Angesichts einer immer gesundheitsbewussteren Gesellschaft: Glauben Sie, dass die Einnahme von Hormonen in zwanzig Jahren noch den Bedürfnissen entsprechen wird? Oder ist die Pille dann passé?
Ich bin sicher, dass die Pille in der jetzigen Form nicht der Weisheit letzter Schluss ist. Da die Einnahme der Pille als Medikament nicht zwingend notwendig ist, stehen die möglichen Folgewirkungen natürlich stärker in der Diskussion als zum Beispiel bei einem lebensrettenden Krebsmedikament. Wir schauen also bei der Pille immer mehr in Richtung Akzeptanz und Ver-träglichkeit. Und jede Frau für sich bewertet individuell und wägt gegeneinander ab. Seit einigen Jahren beobachten wir Frauenärzte eine gewisse „Pillenmüdigkeit“ gerade bei jüngeren Frauen. Das spiegeln uns auch die Verschreibungszahlen wider.

Info:
Anlässlich des Weltverhütungstags am 26. September 2019 veröffentlicht die Bundeszentrale für gesundheitliche Aufklärung (BZgA) erste Ergebnisse der repräsentativen Untersuchung zum Verhütungsverhalten Erwachsener 2018. Demnach sind Pille und Kondom nach wie vor die wichtigsten Verhütungsmittel in Deutschland. 47 Prozent der erwachsenen, sexuell aktiven Frauen und Männer benennen die Pille als Verhütungsmethode, 46 Prozent nutzen das Kondom.
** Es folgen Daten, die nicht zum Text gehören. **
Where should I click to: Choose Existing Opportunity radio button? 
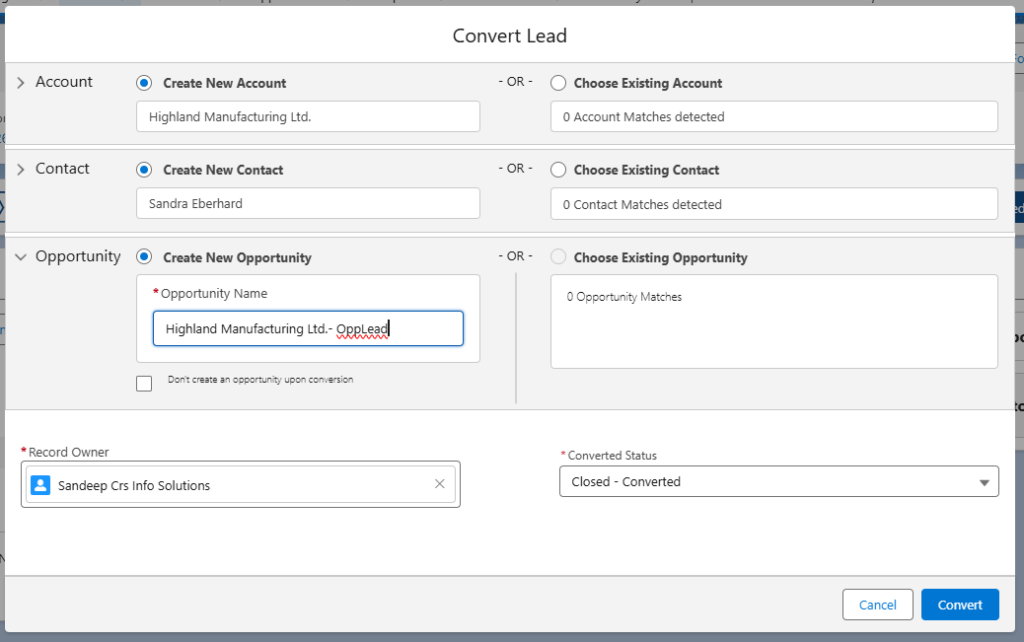[x=558, y=257]
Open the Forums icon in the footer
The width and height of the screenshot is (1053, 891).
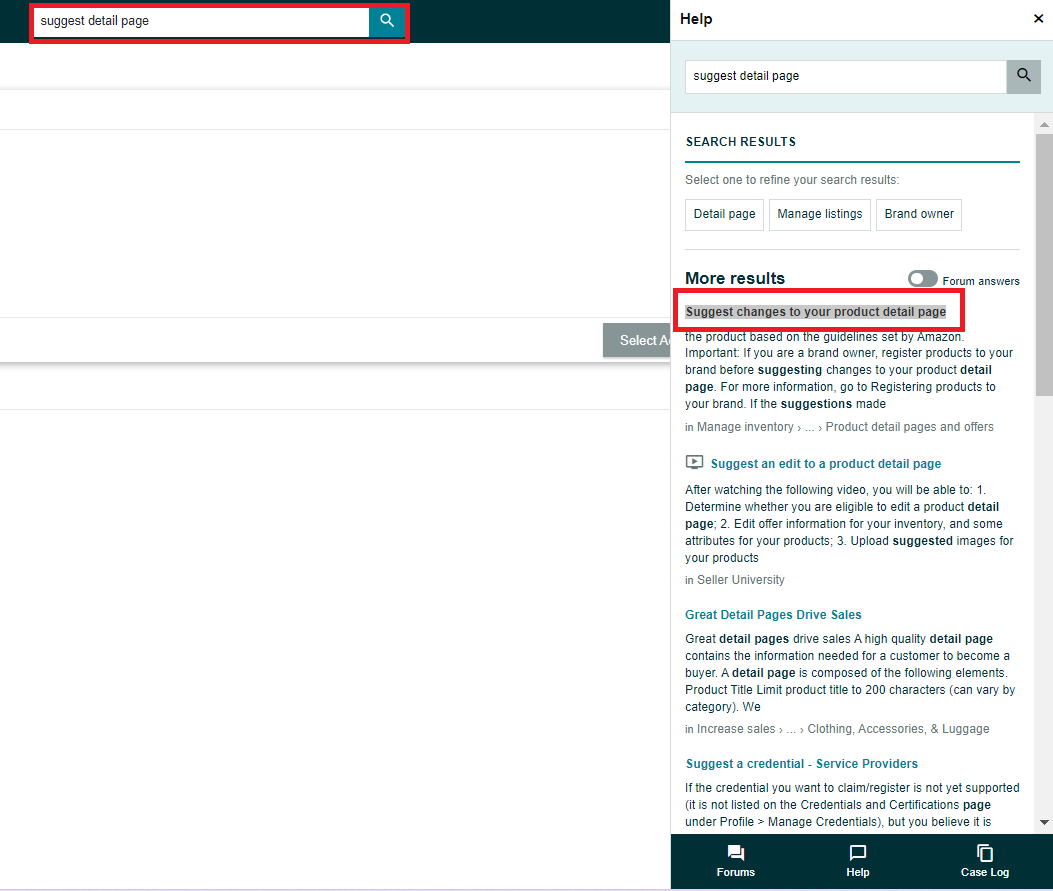[x=735, y=853]
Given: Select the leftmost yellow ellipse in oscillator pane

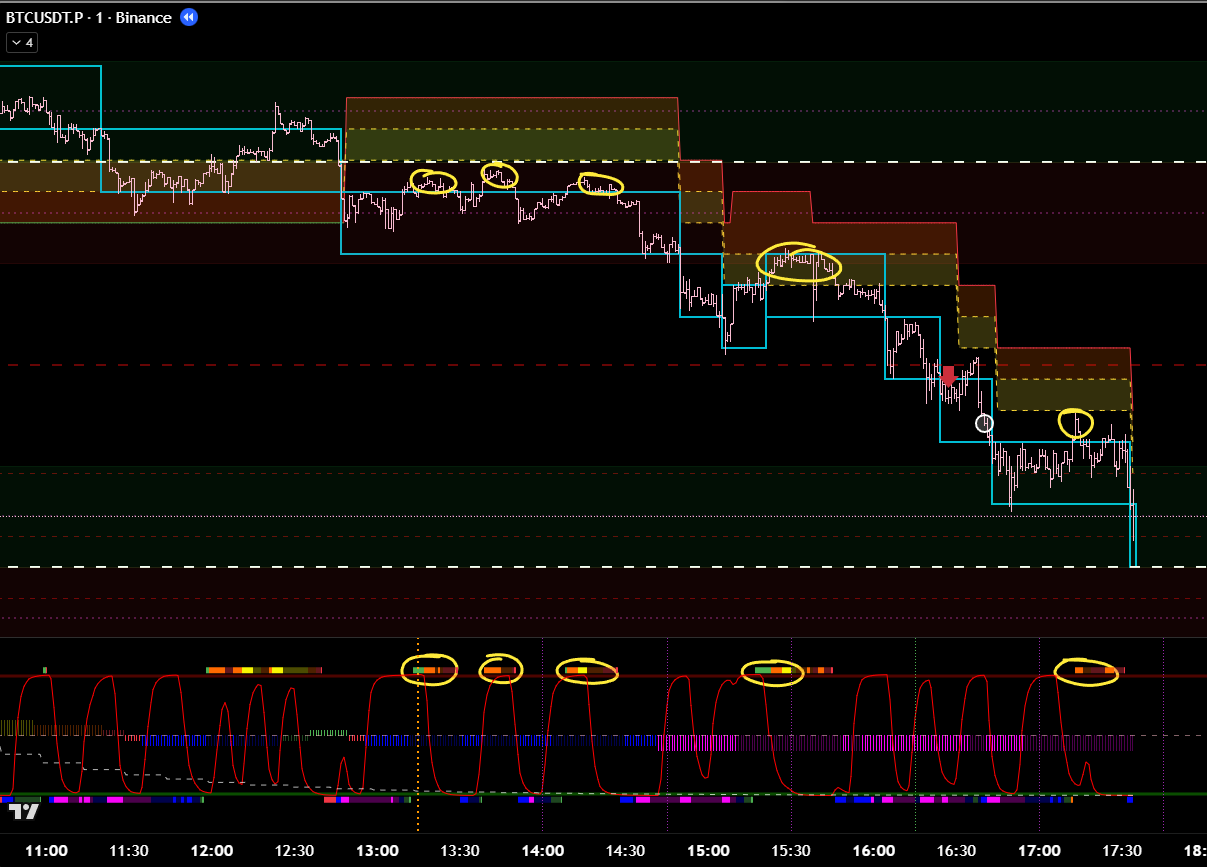Looking at the screenshot, I should point(429,669).
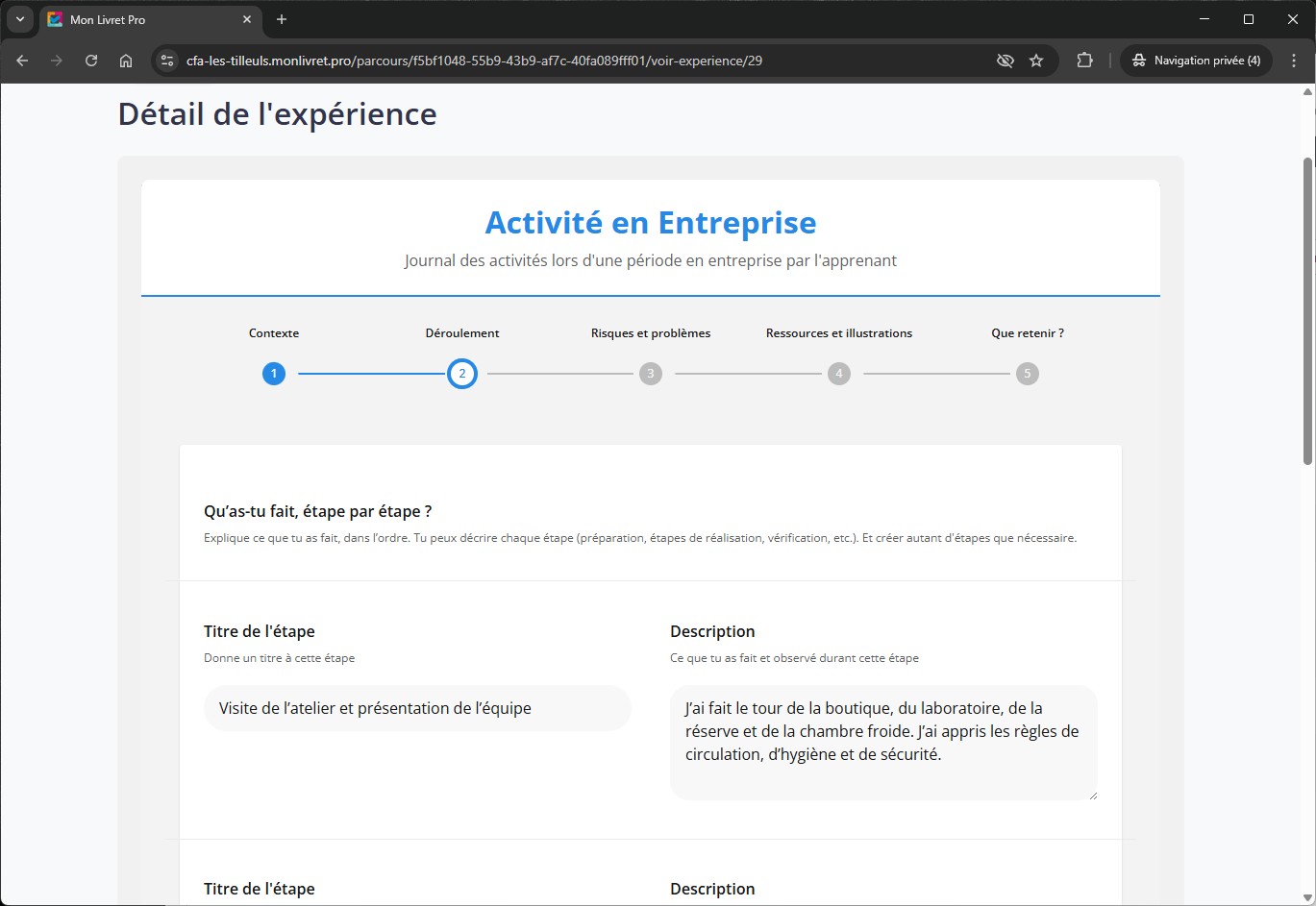Open site information icon in address bar
The image size is (1316, 906).
pyautogui.click(x=167, y=61)
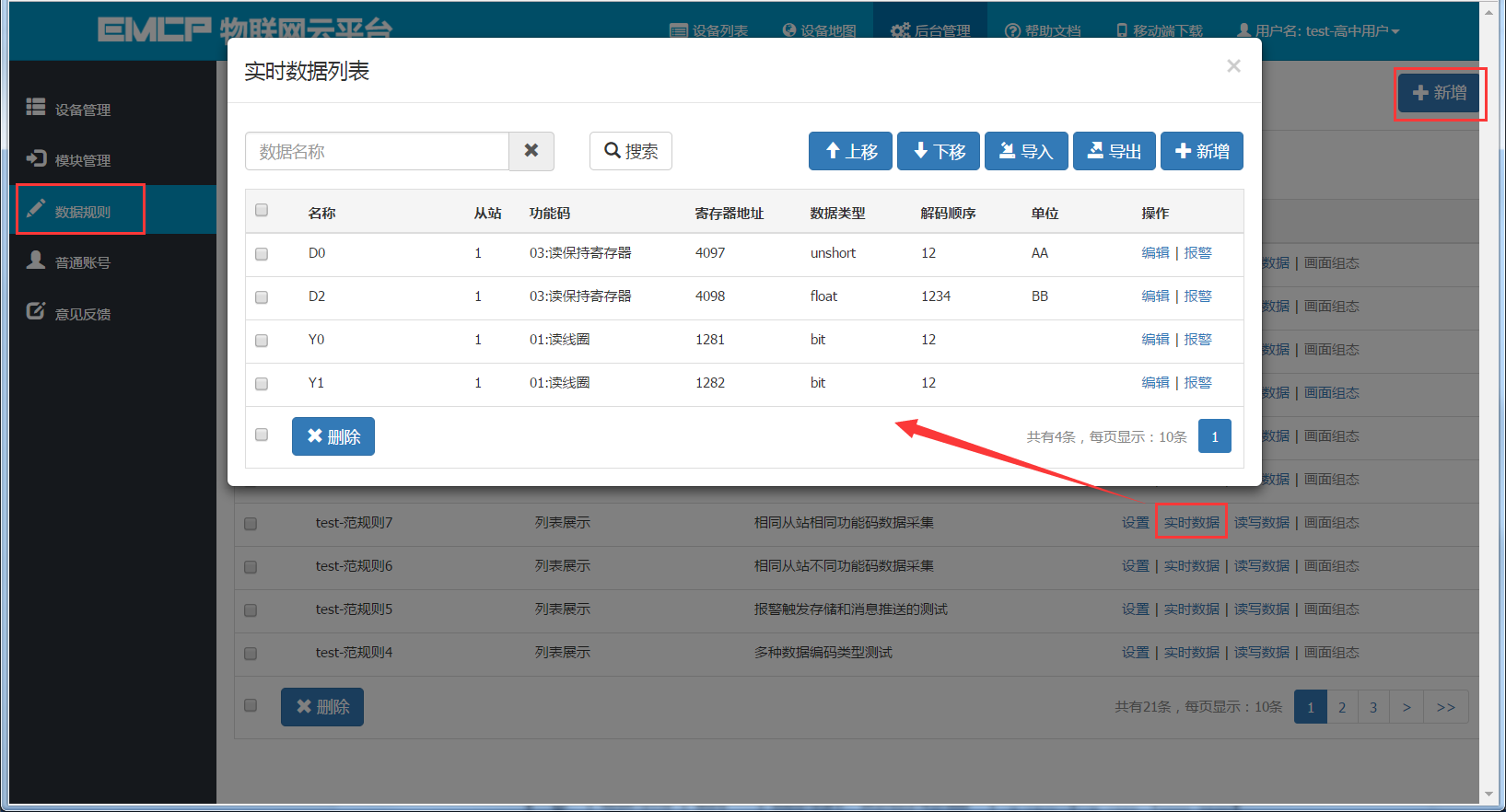
Task: Open the 报警 link for row Y0
Action: 1197,339
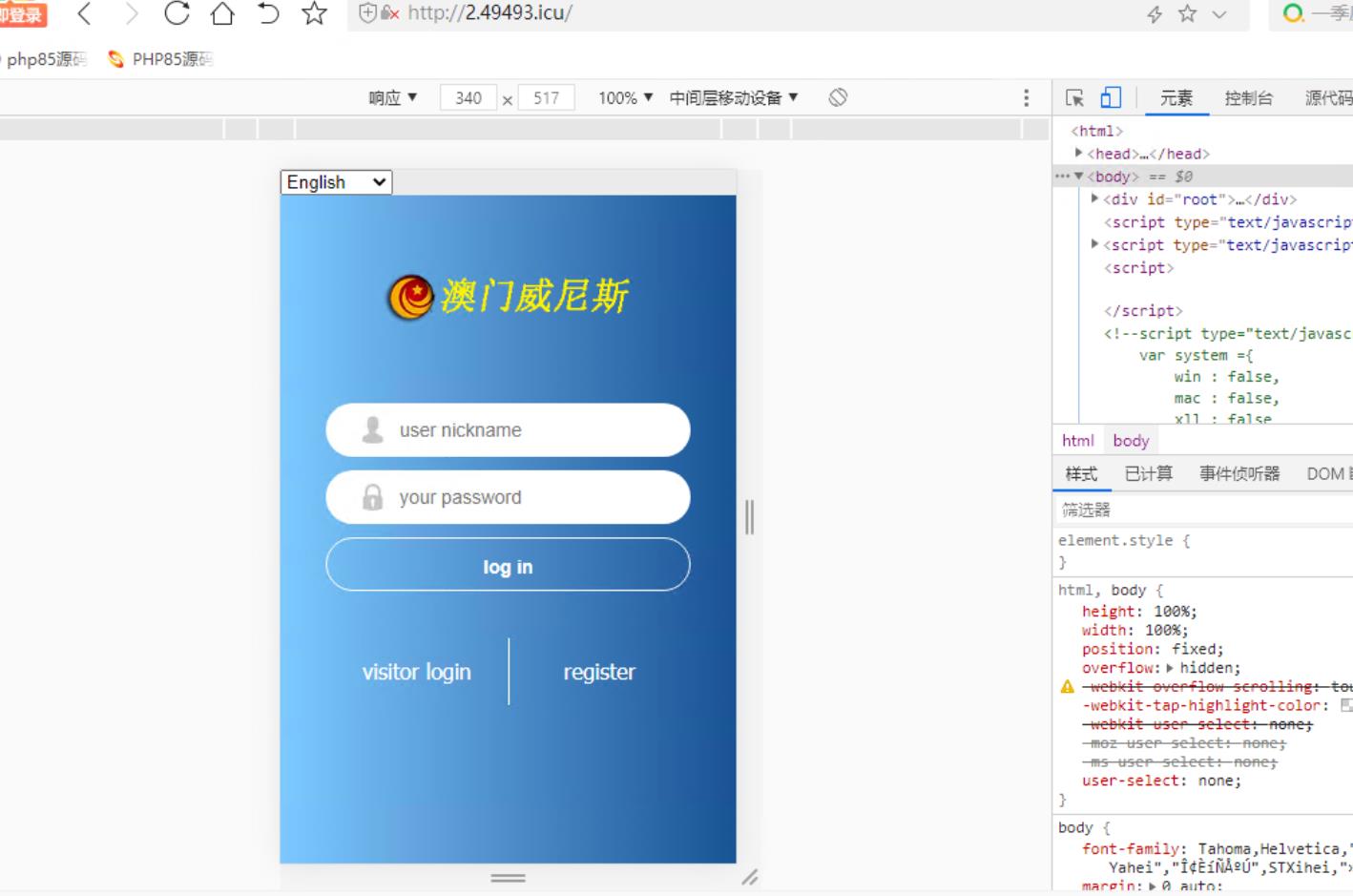The image size is (1353, 896).
Task: Click the webkit-tap-highlight-color swatch
Action: pos(1345,705)
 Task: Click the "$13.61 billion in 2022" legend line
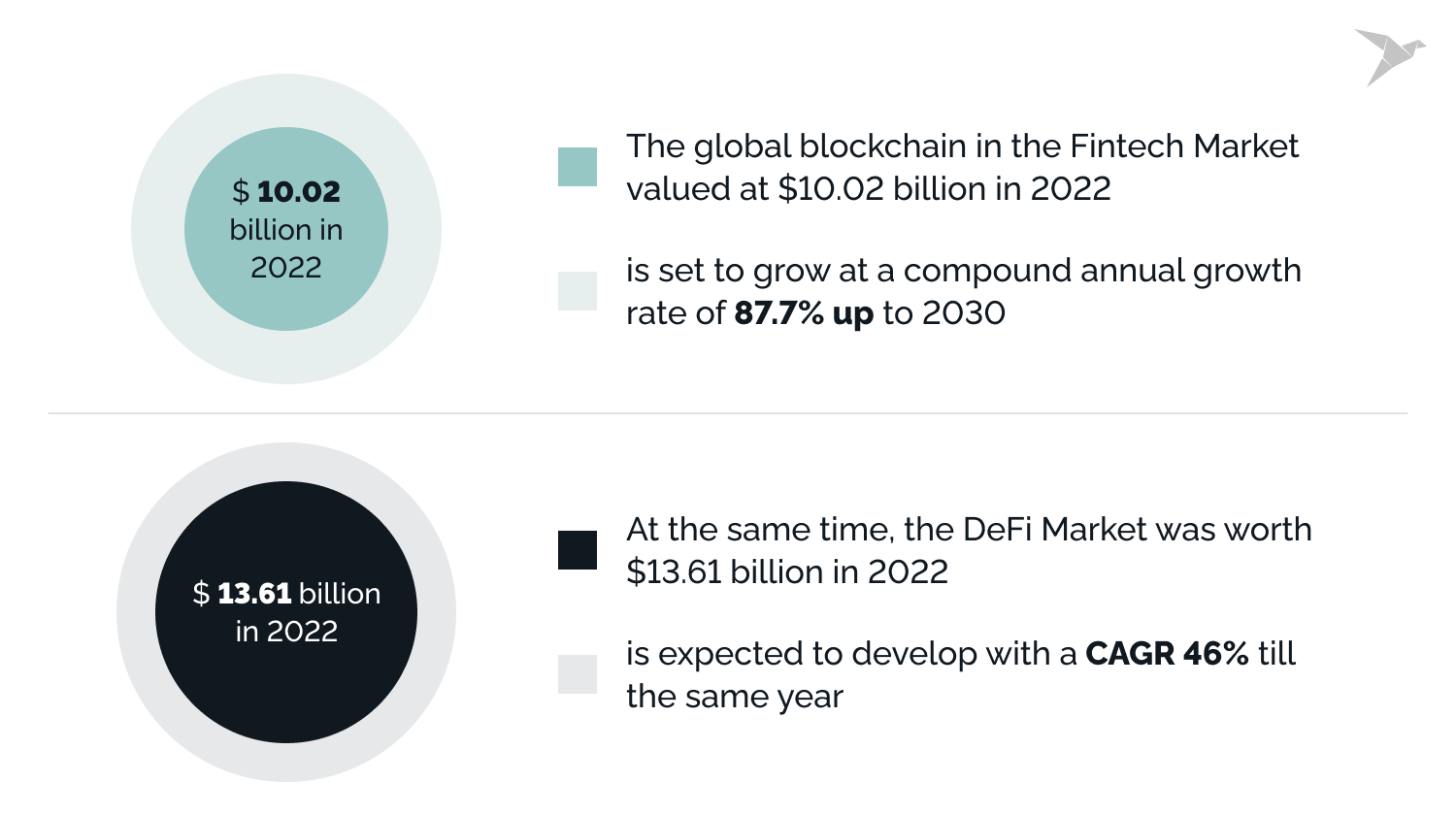(x=786, y=572)
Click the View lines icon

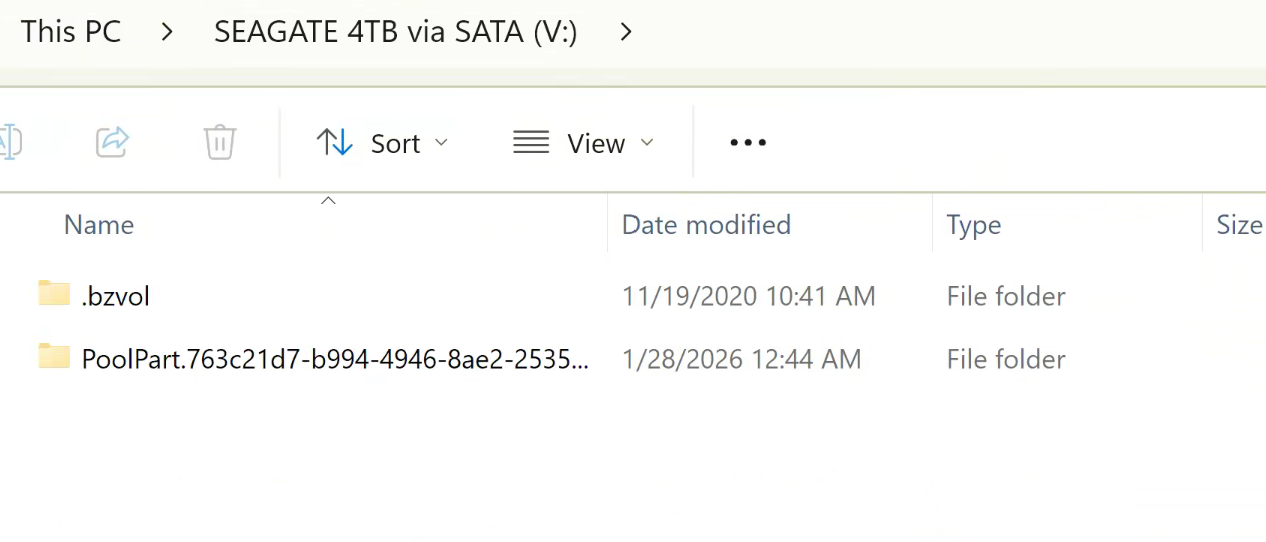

Im Vergleich zur vorhergehenden Studie aus dem Jahr 2011 gibt es mit 9 Prozentpunkten einen deutlichen Anstieg bei der Kondomnutzung. Die Verhütung mit einem hormonellen Kontrazeptivum geht im gleichen Zeitraum um 6 Prozentpunkte zurück. Diese Entwicklung ist besonders ausgeprägt in der jungen Altersgruppe der 18- bis 29-Jährigen. Bei ihnen ist der Anteil der Pillennutzenden innerhalb der vergangenen sieben Jahre um 16 Prozentpunkte gesunken (von 72 auf 56 Prozent).